Patil et al. [83] developed mucoadhesive microspheres for colon-targeted drug delivery using a sodium alginate core loaded with mesalamine (Table 1). The core microspheres were coated with Eudragit® S100 via a solvent evaporation technique. The Eudragit® S100 coating delayed drug release until the microspheres reached the colon, where the coating dissolved. The sodium alginate core’s mucoadhesive properties allowed for a prolonged residence time in the colon, enhancing localized drug delivery. The study concluded that combining pH-dependent polymers, Eudragit® S100, and sodium alginate effectively controlled drug release and achieved colon-specific delivery, with the formulation providing the sustained release of mesalamine [83].
Pawar et al. [84] developed a pulsatile controlled-release system using a pH- and time-dependent approach to achieve the colon-specific delivery of mesalamine (Table 1). The system consisted of an enteric-coated capsule with a water-soluble cap and an insoluble body. The drug formulation, comprising mesalamine coated with Eudragit® L100 and S100 copolymers, was loaded into the capsule body and separated from the cap by a hydrogel plug. Upon reaching the small intestine, the enteric coating dissolved, and the hydrogel plug began to swell, accounting for the transit time through the small intestine. Finally, the swollen plug was ejected, enabling the formulation to be delivered to the colon. Once in the colon, the pH-responsive coating further controlled drug release, sustaining it for up to 24 h [84].

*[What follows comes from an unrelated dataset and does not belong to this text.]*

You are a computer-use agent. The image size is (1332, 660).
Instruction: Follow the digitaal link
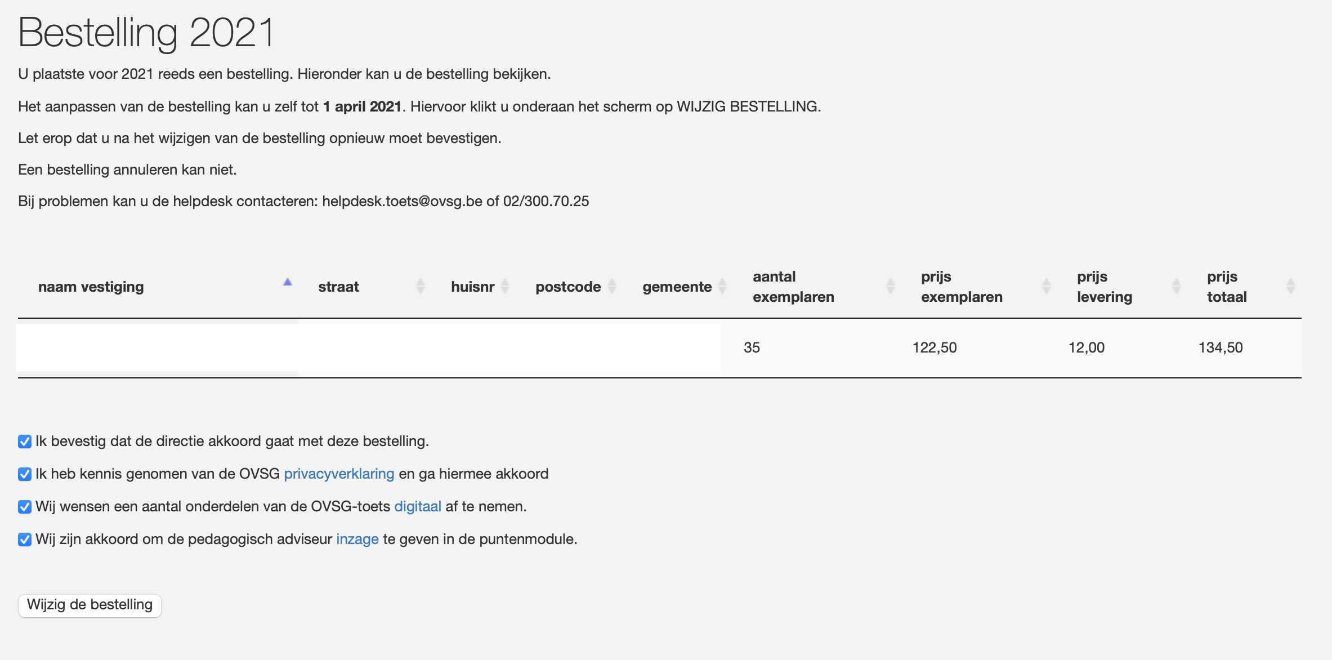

7.16. Mesalamine and Prednisolone

Saraogi et al. [85] prepared pectin microspheres (Table 1) containing mesalamine and prednisolone using an emulsion dehydration technique and coated them with the pH-sensitive polymer Eudragit® S100 to achieve controlled drug release. The microspheres exhibited an initial burst release, followed by a sustained release of both drugs over 14 h at colonic pH, confirming their pH-dependent release behavior. These findings suggest that Eudragit® S100-coated pectin microspheres of Saraogi et al. could be a promising approach for treating ulcerative colitis [85].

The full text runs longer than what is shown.